最近、テレビやラジオを視聴しておりますと、聞き慣れない難解な外来語や英単語の頭文字を連ねた短縮語が、以前に増して多くなっているように思います。現役時代ですと、新しい言葉を聞けば、時代の流れに取り残されまいと、敏感に反応しすぐに調べ知識を得るよう心掛けたものです。

しかし、徐々に「メモを取って」そして「すぐに調べる」という行動が、どうも出来なくなっているように感じています。「何故なんだろう?」と、それなりに真剣に考えたところ、「人と会って話すこと、人前で話す機会が減っていることが、大きな原因ではないだろうか?」との結論に至りました。

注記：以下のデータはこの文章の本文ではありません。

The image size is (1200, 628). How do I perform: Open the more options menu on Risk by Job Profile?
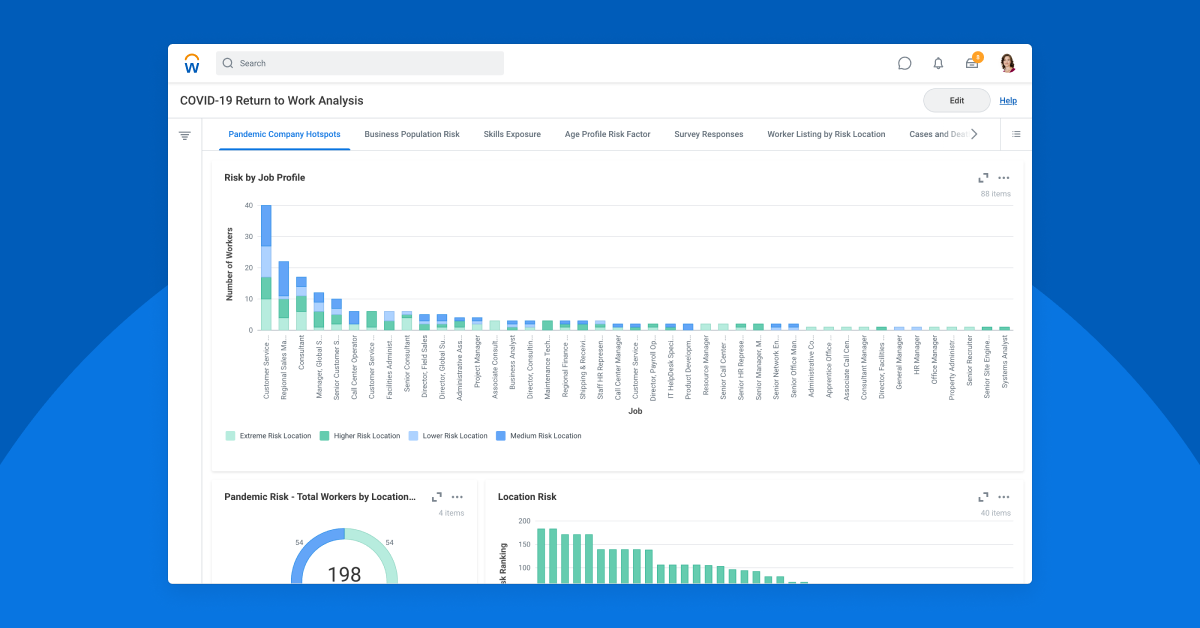[x=1004, y=177]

最近は、めっきり外出する機会も減り、日常生活においては大方同じ人としか会話をしなくなってきております。長年連れ添った伴侶との会話であれば「あれ」「それ」「これ」「そう」「うん」くらいで、用が足りてしまう日もあります。つまり、新しい言葉を覚え、使う必要性を感じなくなっているということなんでしょうか? しかし、そうしたことでは“脳の刺激”も減って、ボケるのを早めてしまうことにもなりかねないので、意識して改めたいと思っております。

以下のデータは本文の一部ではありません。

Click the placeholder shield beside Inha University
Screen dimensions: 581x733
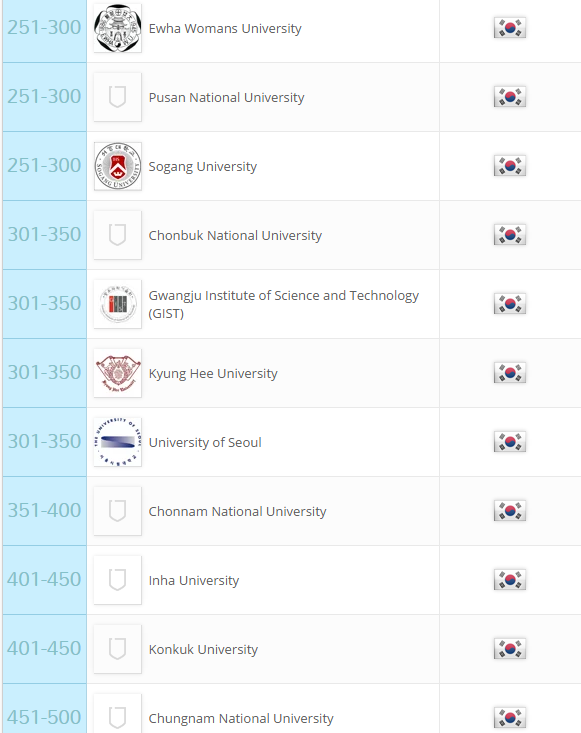pyautogui.click(x=117, y=580)
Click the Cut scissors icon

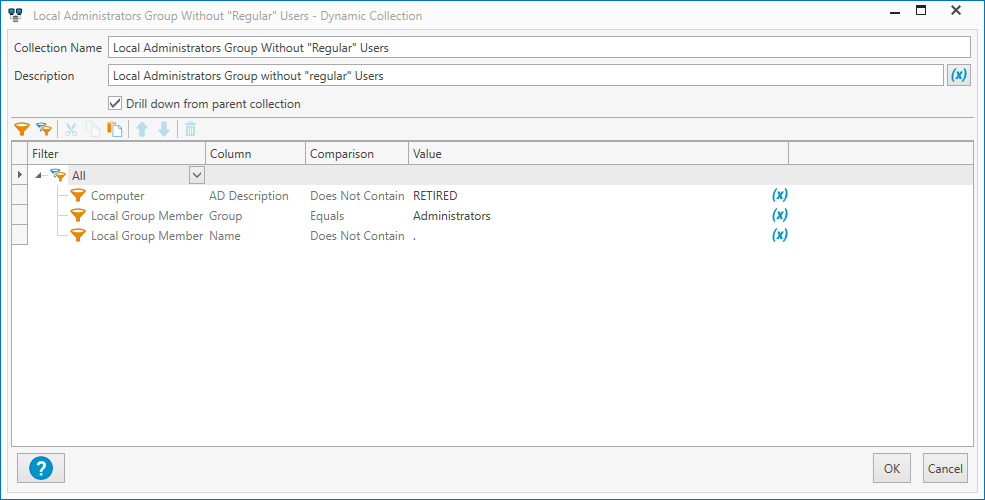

今回の「懐かしき風景」は、昭和初期の頃から軍港で栄えた港町に残る、昭和な佇まいの商店街の風景をご紹介いたします。

戦艦大和の生まれ故郷を訪ね、幼少期を思い出す

サライ世代は、太平洋戦争と何がしかの繋がりの中で育ってきたように思います。それは、可愛がってくれた祖父母は戦争経験者であったし、両親は戦時下の学校教育を受けた人間でした。幼少期に触れ合う大人たちから、しばしば、戦争体験や戦時下の話を聞かされていた記憶があります。その話の中に、零式戦闘機や戦艦大和や武蔵、長門などといった名称も登場していたように思います。

灰ヶ峰から見下ろした呉市
灰ヶ峰から見下ろした呉市

戦争の悲惨さを知らない子供にとっては、大人たちの戦争秘話は“暗く悲惨”という印象より、どこかで「勇ましさ」や「格好良さ」みたいなものを感じ、戦艦大和へは憧れさえ抱いていました。その戦艦大和が建造されたのが、広島県呉市の呉海軍工廠。その跡地は、現在、造船会社「ジャパン マリンユナイテッド」の工場となっており、近くの「歴史の見える丘」から、当時の規模の大きさを偲ぶことができます。

戦艦大和の生まれ故郷・呉海軍工廠後
戦艦大和の生まれ故郷・呉海軍工廠
「歴史の見える丘」に在る“噫(ああ)戦艦大和塔“
「歴史の見える丘」に在る“噫(ああ)戦艦大和塔”

しかし、実際に幼少期に憧れた戦艦大和が生まれた地を訪れ、「歴史の見える丘」に立ち“噫(ああ)戦艦大和塔”を見上げた時には、戦艦大和と共に海に沈んだ3000人以上の船員を想い、暗い気持ちになりました。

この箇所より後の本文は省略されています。